▶ _Task prompt_:
Format these lines as a numbered list, leaving out any blank lines and covering every row.

(Item position rows)
· · ·
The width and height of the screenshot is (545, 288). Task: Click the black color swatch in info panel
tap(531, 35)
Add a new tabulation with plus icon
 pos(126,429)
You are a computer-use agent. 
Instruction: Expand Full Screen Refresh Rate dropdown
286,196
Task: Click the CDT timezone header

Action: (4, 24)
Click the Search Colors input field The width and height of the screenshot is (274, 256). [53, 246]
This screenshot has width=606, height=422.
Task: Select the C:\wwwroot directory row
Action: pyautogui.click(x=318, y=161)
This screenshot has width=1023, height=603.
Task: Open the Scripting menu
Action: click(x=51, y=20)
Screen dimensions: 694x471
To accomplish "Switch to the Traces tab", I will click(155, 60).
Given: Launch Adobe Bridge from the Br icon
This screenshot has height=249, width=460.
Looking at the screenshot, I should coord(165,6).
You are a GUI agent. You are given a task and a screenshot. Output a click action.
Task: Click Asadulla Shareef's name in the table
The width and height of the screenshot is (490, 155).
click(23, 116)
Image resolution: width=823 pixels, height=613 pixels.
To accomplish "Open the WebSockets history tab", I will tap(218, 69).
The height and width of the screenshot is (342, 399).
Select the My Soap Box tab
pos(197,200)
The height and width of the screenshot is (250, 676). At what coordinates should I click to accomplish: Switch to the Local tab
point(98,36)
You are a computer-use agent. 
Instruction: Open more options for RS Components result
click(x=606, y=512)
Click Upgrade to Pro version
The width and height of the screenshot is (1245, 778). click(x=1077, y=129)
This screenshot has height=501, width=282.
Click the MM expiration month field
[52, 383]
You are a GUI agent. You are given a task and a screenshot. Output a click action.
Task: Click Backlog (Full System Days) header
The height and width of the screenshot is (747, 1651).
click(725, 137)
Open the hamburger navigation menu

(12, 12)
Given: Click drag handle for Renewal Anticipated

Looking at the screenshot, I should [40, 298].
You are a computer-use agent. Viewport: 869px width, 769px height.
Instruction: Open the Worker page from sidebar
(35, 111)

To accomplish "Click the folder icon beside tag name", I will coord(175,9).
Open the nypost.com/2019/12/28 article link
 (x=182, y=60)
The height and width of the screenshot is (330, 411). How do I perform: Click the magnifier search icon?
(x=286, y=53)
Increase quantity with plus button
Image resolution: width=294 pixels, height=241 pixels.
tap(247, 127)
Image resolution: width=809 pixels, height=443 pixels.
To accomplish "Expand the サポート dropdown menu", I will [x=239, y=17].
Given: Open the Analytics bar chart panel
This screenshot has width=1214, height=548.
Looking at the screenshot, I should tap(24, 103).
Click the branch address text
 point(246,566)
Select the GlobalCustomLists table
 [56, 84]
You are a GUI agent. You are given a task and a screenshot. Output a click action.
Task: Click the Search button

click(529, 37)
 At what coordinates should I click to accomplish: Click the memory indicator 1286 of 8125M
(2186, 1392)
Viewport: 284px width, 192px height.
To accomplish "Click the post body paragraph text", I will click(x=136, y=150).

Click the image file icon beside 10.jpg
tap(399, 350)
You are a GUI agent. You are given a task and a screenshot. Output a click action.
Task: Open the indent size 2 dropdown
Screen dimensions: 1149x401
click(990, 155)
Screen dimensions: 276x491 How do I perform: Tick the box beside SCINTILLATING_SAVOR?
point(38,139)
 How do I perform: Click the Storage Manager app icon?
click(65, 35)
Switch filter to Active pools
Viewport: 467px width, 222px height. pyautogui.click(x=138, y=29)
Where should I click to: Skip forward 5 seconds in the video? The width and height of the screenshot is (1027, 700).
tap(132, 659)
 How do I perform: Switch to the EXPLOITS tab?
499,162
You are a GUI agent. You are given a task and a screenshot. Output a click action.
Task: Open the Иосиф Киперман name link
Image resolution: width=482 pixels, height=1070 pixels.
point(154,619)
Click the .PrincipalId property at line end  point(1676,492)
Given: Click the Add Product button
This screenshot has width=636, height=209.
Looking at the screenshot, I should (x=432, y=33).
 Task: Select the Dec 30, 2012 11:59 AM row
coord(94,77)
· · ·
▶ _Task result_:
1. The width and height of the screenshot is (545, 288). Task: Click the black color swatch in info panel
2. tap(531, 35)
3. Add a new tabulation with plus icon
4.  pos(126,429)
5. You are a computer-use agent. 
6. Instruction: Expand Full Screen Refresh Rate dropdown
7. 286,196
8. Task: Click the CDT timezone header
9. Action: (4, 24)
10. Click the Search Colors input field The width and height of the screenshot is (274, 256). [53, 246]
11. This screenshot has width=606, height=422.
12. Task: Select the C:\wwwroot directory row
13. Action: pyautogui.click(x=318, y=161)
14. This screenshot has width=1023, height=603.
15. Task: Open the Scripting menu
16. Action: click(x=51, y=20)
17. Screen dimensions: 694x471
18. To accomplish "Switch to the Traces tab", I will click(155, 60).
19. Given: Launch Adobe Bridge from the Br icon
20. This screenshot has height=249, width=460.
21. Looking at the screenshot, I should coord(165,6).
22. You are a GUI agent. You are given a task and a screenshot. Output a click action.
23. Task: Click Asadulla Shareef's name in the table
24. The width and height of the screenshot is (490, 155).
25. click(23, 116)
26. Image resolution: width=823 pixels, height=613 pixels.
27. To accomplish "Open the WebSockets history tab", I will tap(218, 69).
28. The height and width of the screenshot is (342, 399).
29. Select the My Soap Box tab
30. pos(197,200)
31. The height and width of the screenshot is (250, 676). At what coordinates should I click to accomplish: Switch to the Local tab
32. point(98,36)
33. You are a computer-use agent. 
34. Instruction: Open more options for RS Components result
35. click(x=606, y=512)
36. Click Upgrade to Pro version
37. The width and height of the screenshot is (1245, 778). click(x=1077, y=129)
38. This screenshot has height=501, width=282.
39. Click the MM expiration month field
40. [52, 383]
41. You are a GUI agent. You are given a task and a screenshot. Output a click action.
42. Task: Click Backlog (Full System Days) header
43. The height and width of the screenshot is (747, 1651).
44. click(725, 137)
45. Open the hamburger navigation menu
46. (12, 12)
47. Given: Click drag handle for Renewal Anticipated
48. Looking at the screenshot, I should [40, 298].
49. You are a computer-use agent. Viewport: 869px width, 769px height.
50. Instruction: Open the Worker page from sidebar
51. (35, 111)
52. To accomplish "Click the folder icon beside tag name", I will coord(175,9).
53. Open the nypost.com/2019/12/28 article link
54.  (x=182, y=60)
55. The height and width of the screenshot is (330, 411). How do I perform: Click the magnifier search icon?
56. (x=286, y=53)
57. Increase quantity with plus button
58. Image resolution: width=294 pixels, height=241 pixels.
59. tap(247, 127)
60. Image resolution: width=809 pixels, height=443 pixels.
61. To accomplish "Expand the サポート dropdown menu", I will [x=239, y=17].
62. Given: Open the Analytics bar chart panel
63. This screenshot has width=1214, height=548.
64. Looking at the screenshot, I should tap(24, 103).
65. Click the branch address text
66.  point(246,566)
67. Select the GlobalCustomLists table
68.  [56, 84]
69. You are a GUI agent. You are given a task and a screenshot. Output a click action.
70. Task: Click the Search button
71. click(529, 37)
72.  At what coordinates should I click to accomplish: Click the memory indicator 1286 of 8125M
73. (2186, 1392)
74. Viewport: 284px width, 192px height.
75. To accomplish "Click the post body paragraph text", I will click(x=136, y=150).
76. Click the image file icon beside 10.jpg
77. tap(399, 350)
78. You are a GUI agent. You are given a task and a screenshot. Output a click action.
79. Task: Open the indent size 2 dropdown
80. Screen dimensions: 1149x401
81. click(990, 155)
82. Screen dimensions: 276x491 How do I perform: Tick the box beside SCINTILLATING_SAVOR?
83. point(38,139)
84.  How do I perform: Click the Storage Manager app icon?
85. click(65, 35)
86. Switch filter to Active pools
87. Viewport: 467px width, 222px height. pyautogui.click(x=138, y=29)
88. Where should I click to: Skip forward 5 seconds in the video? The width and height of the screenshot is (1027, 700).
89. tap(132, 659)
90.  How do I perform: Switch to the EXPLOITS tab?
91. 499,162
92. You are a GUI agent. You are given a task and a screenshot. Output a click action.
93. Task: Open the Иосиф Киперман name link
94. Image resolution: width=482 pixels, height=1070 pixels.
95. point(154,619)
96. Click the .PrincipalId property at line end  point(1676,492)
97. Given: Click the Add Product button
98. This screenshot has width=636, height=209.
99. Looking at the screenshot, I should (x=432, y=33).
100.  Task: Select the Dec 30, 2012 11:59 AM row
101. coord(94,77)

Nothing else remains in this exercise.